ИСХОДНЫЙ ТЕКСТ:
§
Большинство своих прозаических вещей я написал от имени повествователя, близкого или почти не отличимого от автора, в том числе «И вернутся к людям их имена». Избегая определения жанра – роман (ныне, по-моему, обозначающему лишь относительно большое количество знаков), называл их повествованиями. Написал от имени близкого к автору повествователя не потому, что иным-всяким брезговал, просто иначе я не умел. Хотя в своей так называемой малой прозе сумел повествователя порой очень далеко отодвинуть, его язык несобственно-прямой речью насытив, но до настоящего сказа в прозе своей не добрался. А хотелось бы, если не от имени лошади печально заржать, или от имени кота промяукать, или, чем чёрт не шутит, даже залаять, то хотя бы скромно что-нибудь прочирикать. В конце концов, с Чёрным Мышем за жизнь говорил, с печальным псом разговаривал, почему бы им со мной бы не побеседовать?

Надеюсь, это ещё впереди. А пока – перечитал статью свою давнюю, задолго до компьютерно-интернетовой эры написанную: «Един в трёх лицах: автор, повествователь, рассказчик…» (Литературная учёба, 1987, №2). Может, и сегодня она будет кому интересна.

 

 

 

Един в трёх лицах: автор, повествователь, рассказчик…

 

 

 

Автор

 

 

Безличное в мифе и эпосе, часто анонимное в древности искусство на переломе от средневековья к Ренессансу «обрело» автора, точнее, читатель, зритель проявил интерес к его личности. На картинах мастеров Возрождения появились автопортреты. Данте был одним из героев «Божественной комедии». Однако интерес к личности автора, проявившийся в эту эпоху, не означал, что раньше произведение «не имело» автора. Древнегреческая проза часто была повествованием от первого лица, которое читатель вправе был отождествлять с автором. «Образ автора» (В. В. Виноградов), автор как выразитель определённой художественной концепции мира присущ древнейшим произведениям. Продолжающийся второе столетие розыск автора «Слова о полку Игореве» – увенчайся он успехом – удовлетворит наше любопытство, но в понимание произведения ничего нового не внесёт.
§
ЗАДАНИЯ:
A – Определите, согласуются ли с исходным текстом утверждения (i), (ii) и (iii). Ответьте «да» или «нет» и подтвердите каждый ответ точной цитатой из текста. (i) Свои прозаические вещи автор называл повествованиями, избегая определения «роман». (ii) В своей прозе автор добрался до настоящего сказа. (iii) Статья «Един в трёх лицах: автор, повествователь, рассказчик…» была опубликована в 1987 году.
B – Переведите на английский язык предложение из исходного текста: «Продолжающийся второе столетие розыск автора «Слова о полку Игореве» – увенчайся он успехом – удовлетворит наше любопытство, но в понимание произведения ничего нового не внесёт.»
C – Перескажите в виде краткого списка абзац исходного текста, начинающийся словами «Безличное в мифе и эпосе», сохранив его основные факты.
Для ответов используйте только исходный текст.

МАТЕРИАЛ:
§
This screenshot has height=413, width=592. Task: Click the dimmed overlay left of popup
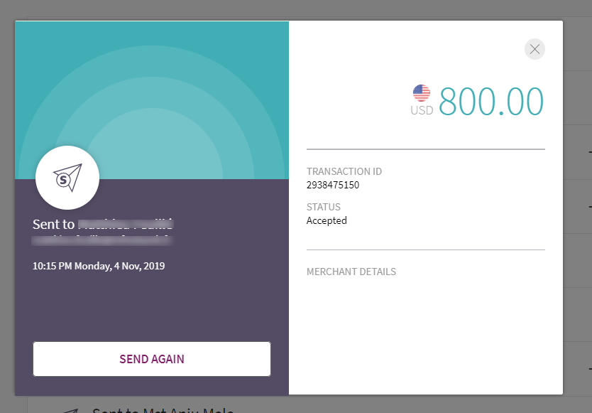pos(7,213)
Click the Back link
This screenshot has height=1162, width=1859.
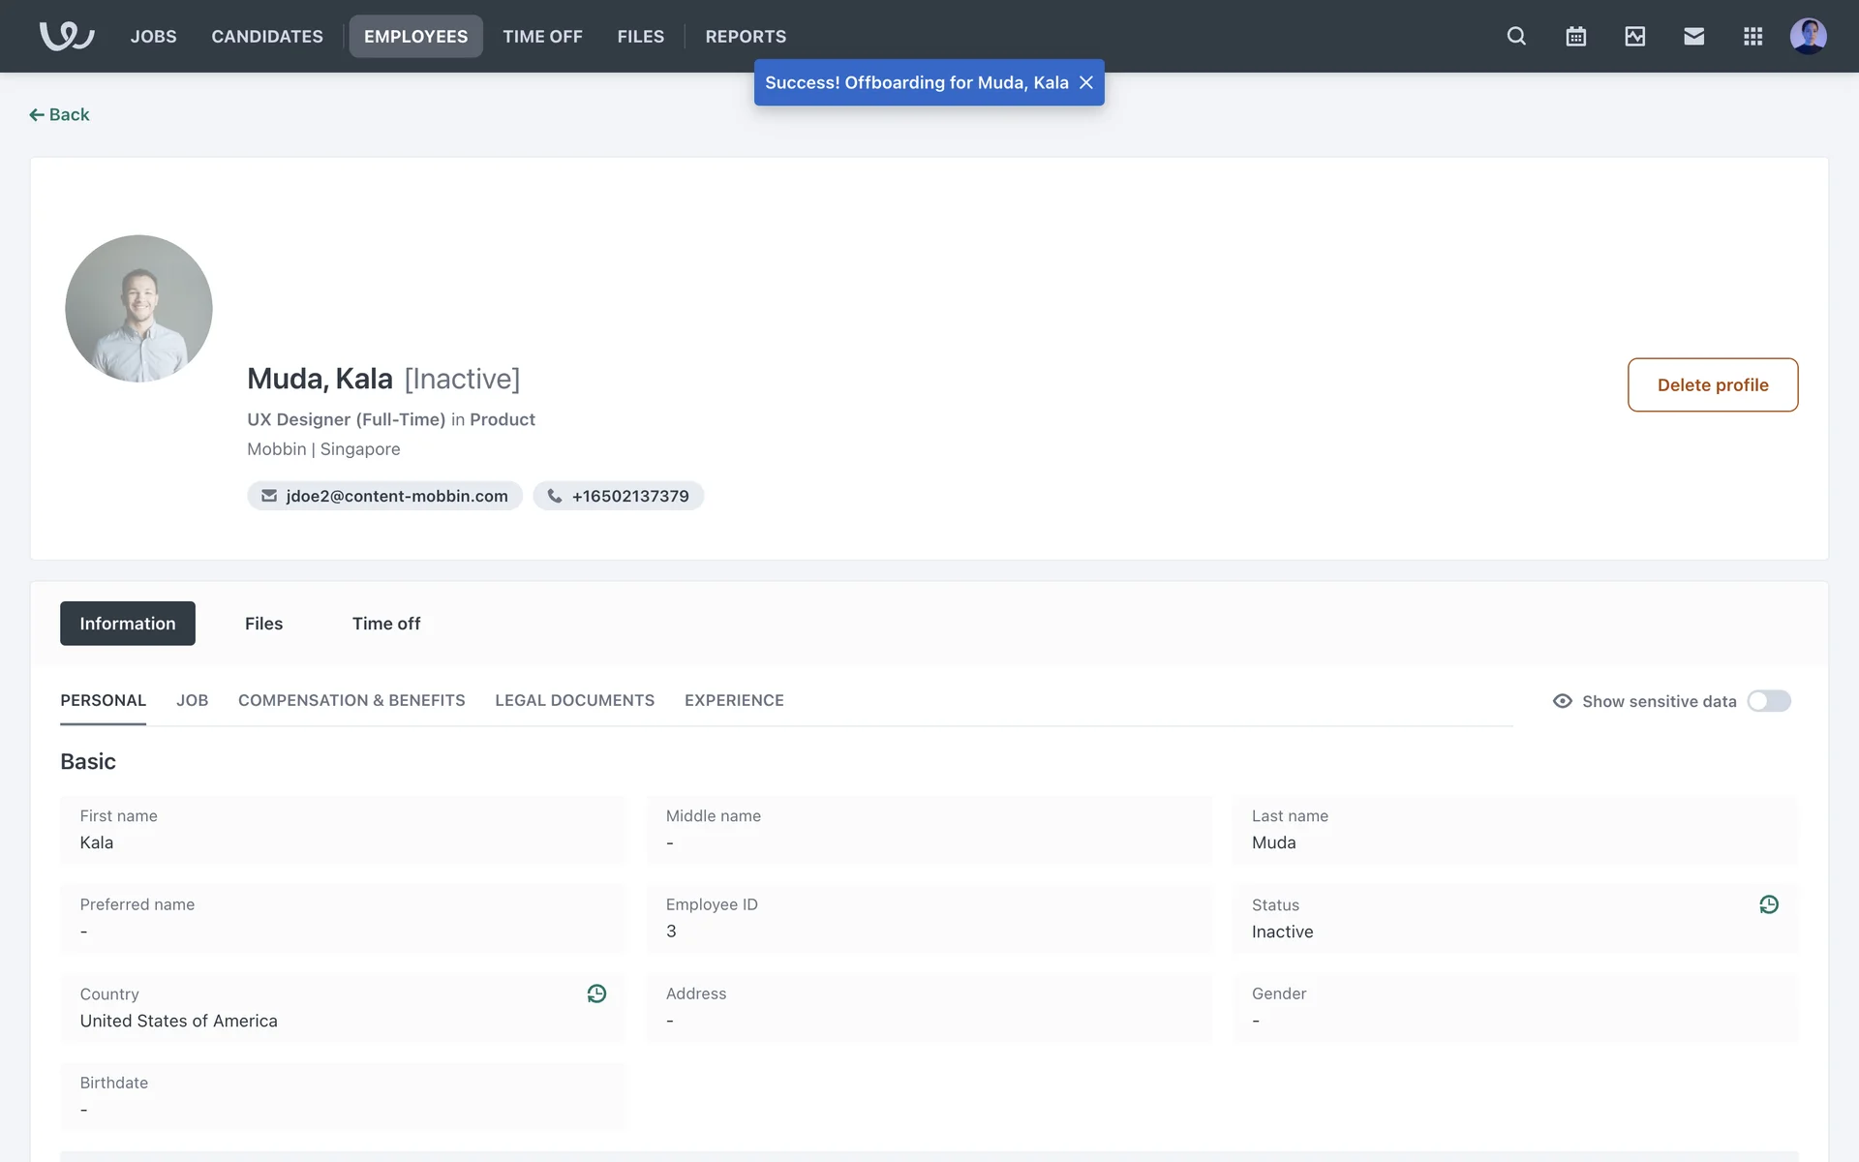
§
ОЖИДАЕМЫЕ ОТВЕТЫ:
A –
(i) Да: «Избегая определения жанра – роман», «называл их повествованиями».
(ii) Нет: «но до настоящего сказа в прозе своей не добрался».
(iii) Да: «(Литературная учёба, 1987, №2)».

B – The search for the author of "The Tale of Igor's Campaign," which has been going on for a second century, would, if crowned with success, satisfy our curiosity, but it would add nothing new to our understanding of the work.

C –
- На переломе от Средневековья к Ренессансу читатель и зритель проявили интерес к личности автора.
- На картинах мастеров Возрождения появились автопортреты, а Данте был одним из героев «Божественной комедии».
- Этот интерес не означает, что раньше у произведений не было автора.
- Древнегреческая проза часто велась от первого лица, которое читатель мог отождествлять с автором.
- «Образ автора» (В. В. Виноградов) присущ древнейшим произведениям.
- Если розыск автора «Слова о полку Игореве», идущий уже второе столетие, увенчается успехом, он удовлетворит любопытство, но ничего нового в понимание произведения не внесёт.